● Directions for this task
Check which lines in the records hold "Given" and report how many there are, with no other text.

● Data
————————

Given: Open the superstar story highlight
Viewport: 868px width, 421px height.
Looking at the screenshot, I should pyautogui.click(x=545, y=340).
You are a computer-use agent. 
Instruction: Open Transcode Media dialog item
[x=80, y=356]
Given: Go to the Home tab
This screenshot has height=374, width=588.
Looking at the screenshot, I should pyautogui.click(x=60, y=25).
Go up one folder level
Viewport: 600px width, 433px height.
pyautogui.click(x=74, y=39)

————————

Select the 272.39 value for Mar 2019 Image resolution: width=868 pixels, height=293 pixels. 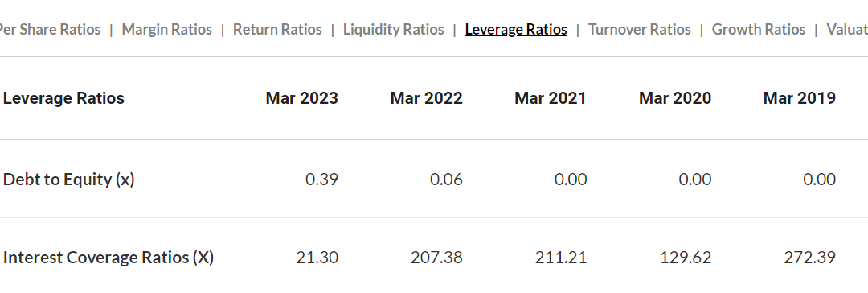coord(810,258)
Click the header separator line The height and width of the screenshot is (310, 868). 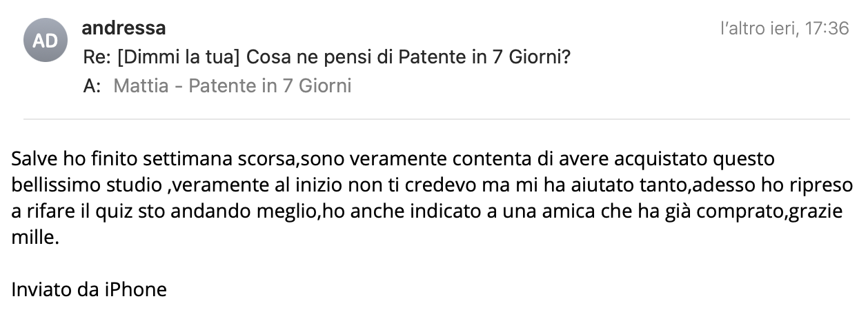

————————

● Result of this task
2